━━ Record extracts ━━
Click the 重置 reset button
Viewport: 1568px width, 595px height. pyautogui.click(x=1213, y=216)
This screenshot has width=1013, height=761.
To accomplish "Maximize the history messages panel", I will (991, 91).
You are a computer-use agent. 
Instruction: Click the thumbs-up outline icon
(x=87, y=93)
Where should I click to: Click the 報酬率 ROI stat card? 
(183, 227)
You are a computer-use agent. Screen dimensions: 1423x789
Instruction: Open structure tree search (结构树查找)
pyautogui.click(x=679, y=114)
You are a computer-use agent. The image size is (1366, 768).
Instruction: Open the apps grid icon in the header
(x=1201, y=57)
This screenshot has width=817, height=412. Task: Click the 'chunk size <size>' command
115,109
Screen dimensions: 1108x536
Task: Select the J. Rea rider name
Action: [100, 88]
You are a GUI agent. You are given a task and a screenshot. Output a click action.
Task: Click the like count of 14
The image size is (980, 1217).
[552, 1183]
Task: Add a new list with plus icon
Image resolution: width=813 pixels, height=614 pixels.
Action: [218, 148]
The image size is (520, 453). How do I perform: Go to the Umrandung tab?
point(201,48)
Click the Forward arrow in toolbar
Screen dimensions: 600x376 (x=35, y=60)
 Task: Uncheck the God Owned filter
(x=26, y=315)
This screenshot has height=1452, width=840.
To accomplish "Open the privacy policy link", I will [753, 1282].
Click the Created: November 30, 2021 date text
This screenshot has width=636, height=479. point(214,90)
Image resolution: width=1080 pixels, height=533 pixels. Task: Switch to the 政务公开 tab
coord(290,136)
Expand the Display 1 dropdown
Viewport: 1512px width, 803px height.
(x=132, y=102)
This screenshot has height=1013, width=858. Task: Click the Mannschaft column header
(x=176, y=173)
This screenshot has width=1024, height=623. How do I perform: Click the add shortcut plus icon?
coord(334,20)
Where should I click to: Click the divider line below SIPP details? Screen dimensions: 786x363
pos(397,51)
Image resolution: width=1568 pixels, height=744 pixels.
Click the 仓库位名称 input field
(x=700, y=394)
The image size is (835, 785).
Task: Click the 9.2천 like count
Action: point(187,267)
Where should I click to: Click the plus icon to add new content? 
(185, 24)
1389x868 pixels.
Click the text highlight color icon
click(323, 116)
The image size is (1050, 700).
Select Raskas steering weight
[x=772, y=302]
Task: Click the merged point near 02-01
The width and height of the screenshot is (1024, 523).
━━━
### Directions for this task
Take the records shown above and output them again exactly.

### Solution to the problem
Click the 重置 reset button
Viewport: 1568px width, 595px height. pyautogui.click(x=1213, y=216)
This screenshot has width=1013, height=761.
To accomplish "Maximize the history messages panel", I will (991, 91).
You are a computer-use agent. 
Instruction: Click the thumbs-up outline icon
(x=87, y=93)
Where should I click to: Click the 報酬率 ROI stat card? 
(183, 227)
You are a computer-use agent. Screen dimensions: 1423x789
Instruction: Open structure tree search (结构树查找)
pyautogui.click(x=679, y=114)
You are a computer-use agent. The image size is (1366, 768).
Instruction: Open the apps grid icon in the header
(x=1201, y=57)
This screenshot has width=817, height=412. Task: Click the 'chunk size <size>' command
115,109
Screen dimensions: 1108x536
Task: Select the J. Rea rider name
Action: [100, 88]
You are a GUI agent. You are given a task and a screenshot. Output a click action.
Task: Click the like count of 14
The image size is (980, 1217).
[552, 1183]
Task: Add a new list with plus icon
Image resolution: width=813 pixels, height=614 pixels.
Action: [218, 148]
The image size is (520, 453). How do I perform: Go to the Umrandung tab?
point(201,48)
Click the Forward arrow in toolbar
Screen dimensions: 600x376 (x=35, y=60)
 Task: Uncheck the God Owned filter
(x=26, y=315)
This screenshot has height=1452, width=840.
To accomplish "Open the privacy policy link", I will [753, 1282].
Click the Created: November 30, 2021 date text
This screenshot has width=636, height=479. point(214,90)
Image resolution: width=1080 pixels, height=533 pixels. Task: Switch to the 政务公开 tab
coord(290,136)
Expand the Display 1 dropdown
Viewport: 1512px width, 803px height.
(x=132, y=102)
This screenshot has height=1013, width=858. Task: Click the Mannschaft column header
(x=176, y=173)
This screenshot has width=1024, height=623. How do I perform: Click the add shortcut plus icon?
coord(334,20)
Where should I click to: Click the divider line below SIPP details? Screen dimensions: 786x363
pos(397,51)
Image resolution: width=1568 pixels, height=744 pixels.
Click the 仓库位名称 input field
(x=700, y=394)
The image size is (835, 785).
Task: Click the 9.2천 like count
Action: point(187,267)
Where should I click to: Click the plus icon to add new content? 
(185, 24)
1389x868 pixels.
Click the text highlight color icon
click(323, 116)
The image size is (1050, 700).
Select Raskas steering weight
[x=772, y=302]
Task: Click the merged point near 02-01
The width and height of the screenshot is (1024, 523).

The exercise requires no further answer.